To confirm you can check to see if you see the following message in your cluster logs.
New segment does not line up with previous segment
If you see many of these messages for a single topic, that topic may be impacted. Only topics starting at offset 0, and using cleanup.policy set to compact can be impacted.
If a Topic is impacted you can expect to see the topic size growing continuously. You can check the topic size by using the vectorized_storage_log_partition_size metric aggregated by topic.
One example is
sum by(topic) (vectorized_storage_log_partition_size{redpanda_cluster="<cluster-name>", host=".*", topic="topic_name" })
Impact:
If a topic is impacted by this bug, that topic will not be able to be uploaded to tiered storage causing the topic size on disk to grow. Depending on the size and topic this can have different impacts.
Historically we’ve only seen this issue affect the __consumer_offsets topic, and this can negatively impact any operation that interacts with the __consumer_offsets topic. This can cause consumer groups to be unable to consume from the cluster.
Action required:
For Impacted __consumer_offsets topic
If you are experiencing impact to your cluster you can mitigate this issue by turning off remote.writes for the __consumer_offsets topic.

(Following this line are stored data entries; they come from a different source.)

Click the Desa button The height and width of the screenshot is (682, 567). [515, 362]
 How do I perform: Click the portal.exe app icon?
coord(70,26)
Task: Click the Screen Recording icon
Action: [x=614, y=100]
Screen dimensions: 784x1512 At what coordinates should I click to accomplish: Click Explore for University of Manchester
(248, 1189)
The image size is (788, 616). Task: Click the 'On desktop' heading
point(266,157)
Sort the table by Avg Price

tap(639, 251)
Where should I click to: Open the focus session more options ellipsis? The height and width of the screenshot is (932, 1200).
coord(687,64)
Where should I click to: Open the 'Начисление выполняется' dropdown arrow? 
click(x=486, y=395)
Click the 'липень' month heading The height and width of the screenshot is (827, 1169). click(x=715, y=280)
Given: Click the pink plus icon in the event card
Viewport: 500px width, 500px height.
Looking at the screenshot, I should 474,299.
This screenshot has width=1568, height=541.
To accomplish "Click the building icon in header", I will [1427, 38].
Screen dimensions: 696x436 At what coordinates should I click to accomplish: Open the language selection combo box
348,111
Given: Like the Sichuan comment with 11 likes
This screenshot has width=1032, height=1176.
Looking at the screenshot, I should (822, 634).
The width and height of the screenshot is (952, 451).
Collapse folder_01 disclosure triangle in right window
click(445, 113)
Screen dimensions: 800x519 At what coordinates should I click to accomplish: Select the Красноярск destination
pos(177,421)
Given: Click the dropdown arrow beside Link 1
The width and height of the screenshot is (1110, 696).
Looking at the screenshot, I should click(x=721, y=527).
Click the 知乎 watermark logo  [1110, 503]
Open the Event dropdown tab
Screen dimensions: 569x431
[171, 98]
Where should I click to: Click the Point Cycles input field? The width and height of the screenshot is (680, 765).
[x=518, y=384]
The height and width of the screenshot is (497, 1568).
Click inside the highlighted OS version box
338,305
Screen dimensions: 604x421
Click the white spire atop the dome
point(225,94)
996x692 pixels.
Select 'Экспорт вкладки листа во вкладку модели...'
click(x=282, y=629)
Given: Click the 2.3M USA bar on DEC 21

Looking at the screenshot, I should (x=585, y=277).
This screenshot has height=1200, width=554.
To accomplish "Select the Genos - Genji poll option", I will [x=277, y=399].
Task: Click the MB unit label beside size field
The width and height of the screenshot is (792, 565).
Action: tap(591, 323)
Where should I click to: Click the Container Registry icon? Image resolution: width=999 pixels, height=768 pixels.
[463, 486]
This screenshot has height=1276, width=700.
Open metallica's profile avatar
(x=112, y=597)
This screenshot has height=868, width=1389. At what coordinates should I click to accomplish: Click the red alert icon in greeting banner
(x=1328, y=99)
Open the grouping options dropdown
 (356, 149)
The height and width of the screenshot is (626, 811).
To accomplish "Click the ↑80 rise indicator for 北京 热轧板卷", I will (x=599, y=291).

This will allow compaction to clean up the additional space used. If the __consumer_offsets topic was impacted this will also unblock any operations that rely on that topic. Depending on the size of the topic this process could take multiple hours.
To turn off remote writes, you can use the rpk topic alter-config command to set the redpanda.remote.write property to false. Here's how you can do it:
rpk topic alter-config __consumer_offsets --set redpanda.remote.write=false
Replace <topic_name> with the name of the topic for which you want to disable remote writes.
This command will disable the uploading of data from Redpanda to object storage for the specified topic.
NOTE: For the __consumer_offsets topic topic you will not need to turn remote writes back on.
You can use the above mentioned metrics to verify if the topic size is shrinking after disabling remote writes.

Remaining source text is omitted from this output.